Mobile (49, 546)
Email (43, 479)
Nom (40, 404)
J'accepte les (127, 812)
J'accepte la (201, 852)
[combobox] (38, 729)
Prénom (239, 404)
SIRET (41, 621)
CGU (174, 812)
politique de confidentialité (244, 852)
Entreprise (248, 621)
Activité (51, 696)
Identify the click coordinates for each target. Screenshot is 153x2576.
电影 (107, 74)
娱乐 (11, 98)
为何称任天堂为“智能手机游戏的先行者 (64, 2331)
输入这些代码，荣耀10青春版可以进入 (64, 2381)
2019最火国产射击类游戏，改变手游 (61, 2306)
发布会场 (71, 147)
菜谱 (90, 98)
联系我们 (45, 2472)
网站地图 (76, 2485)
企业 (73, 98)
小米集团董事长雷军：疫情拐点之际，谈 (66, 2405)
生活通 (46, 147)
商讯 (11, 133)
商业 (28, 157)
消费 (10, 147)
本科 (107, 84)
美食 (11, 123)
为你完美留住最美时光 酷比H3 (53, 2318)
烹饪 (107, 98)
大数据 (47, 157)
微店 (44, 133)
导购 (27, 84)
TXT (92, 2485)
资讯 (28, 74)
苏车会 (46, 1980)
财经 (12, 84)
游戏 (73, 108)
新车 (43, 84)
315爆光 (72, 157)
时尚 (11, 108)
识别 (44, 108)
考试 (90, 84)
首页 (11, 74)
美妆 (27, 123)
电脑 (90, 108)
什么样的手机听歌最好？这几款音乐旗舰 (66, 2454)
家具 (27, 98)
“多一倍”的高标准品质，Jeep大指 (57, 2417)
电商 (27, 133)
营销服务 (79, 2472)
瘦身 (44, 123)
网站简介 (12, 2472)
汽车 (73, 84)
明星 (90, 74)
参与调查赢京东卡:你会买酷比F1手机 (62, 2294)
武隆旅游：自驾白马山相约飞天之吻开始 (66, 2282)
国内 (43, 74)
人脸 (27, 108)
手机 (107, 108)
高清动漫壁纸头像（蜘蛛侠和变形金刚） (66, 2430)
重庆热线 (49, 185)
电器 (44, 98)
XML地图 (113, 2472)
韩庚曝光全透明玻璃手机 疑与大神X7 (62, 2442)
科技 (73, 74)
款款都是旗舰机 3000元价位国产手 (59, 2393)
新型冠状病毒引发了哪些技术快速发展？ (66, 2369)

○ ○ ○ ○

(PROMPT):
Set down the data once more, word for word.

(OUTPUT):
Mobile (49, 546)
Email (43, 479)
Nom (40, 404)
J'accepte les (127, 812)
J'accepte la (201, 852)
[combobox] (38, 729)
Prénom (239, 404)
SIRET (41, 621)
CGU (174, 812)
politique de confidentialité (244, 852)
Entreprise (248, 621)
Activité (51, 696)
Identify the click coordinates for each target. Screenshot is 153x2576.
电影 (107, 74)
娱乐 (11, 98)
为何称任天堂为“智能手机游戏的先行者 (64, 2331)
输入这些代码，荣耀10青春版可以进入 (64, 2381)
2019最火国产射击类游戏，改变手游 (61, 2306)
发布会场 (71, 147)
菜谱 (90, 98)
联系我们 (45, 2472)
网站地图 (76, 2485)
企业 (73, 98)
小米集团董事长雷军：疫情拐点之际，谈 (66, 2405)
生活通 (46, 147)
商讯 (11, 133)
商业 (28, 157)
消费 (10, 147)
本科 (107, 84)
美食 (11, 123)
为你完美留住最美时光 酷比H3 (53, 2318)
烹饪 (107, 98)
大数据 (47, 157)
微店 (44, 133)
导购 (27, 84)
TXT (92, 2485)
资讯 (28, 74)
苏车会 (46, 1980)
财经 (12, 84)
游戏 (73, 108)
新车 (43, 84)
315爆光 (72, 157)
时尚 (11, 108)
识别 (44, 108)
考试 (90, 84)
首页 (11, 74)
美妆 (27, 123)
电脑 (90, 108)
什么样的手机听歌最好？这几款音乐旗舰 (66, 2454)
家具 (27, 98)
“多一倍”的高标准品质，Jeep大指 (57, 2417)
电商 (27, 133)
营销服务 (79, 2472)
瘦身 (44, 123)
网站简介 (12, 2472)
汽车 (73, 84)
明星 (90, 74)
参与调查赢京东卡:你会买酷比F1手机 (62, 2294)
武隆旅游：自驾白马山相约飞天之吻开始 (66, 2282)
国内 (43, 74)
人脸 (27, 108)
手机 (107, 108)
高清动漫壁纸头像（蜘蛛侠和变形金刚） (66, 2430)
重庆热线 (49, 185)
电器 (44, 98)
XML地图 (113, 2472)
韩庚曝光全透明玻璃手机 疑与大神X7 (62, 2442)
科技 (73, 74)
款款都是旗舰机 3000元价位国产手 (59, 2393)
新型冠状病毒引发了哪些技术快速发展？ (66, 2369)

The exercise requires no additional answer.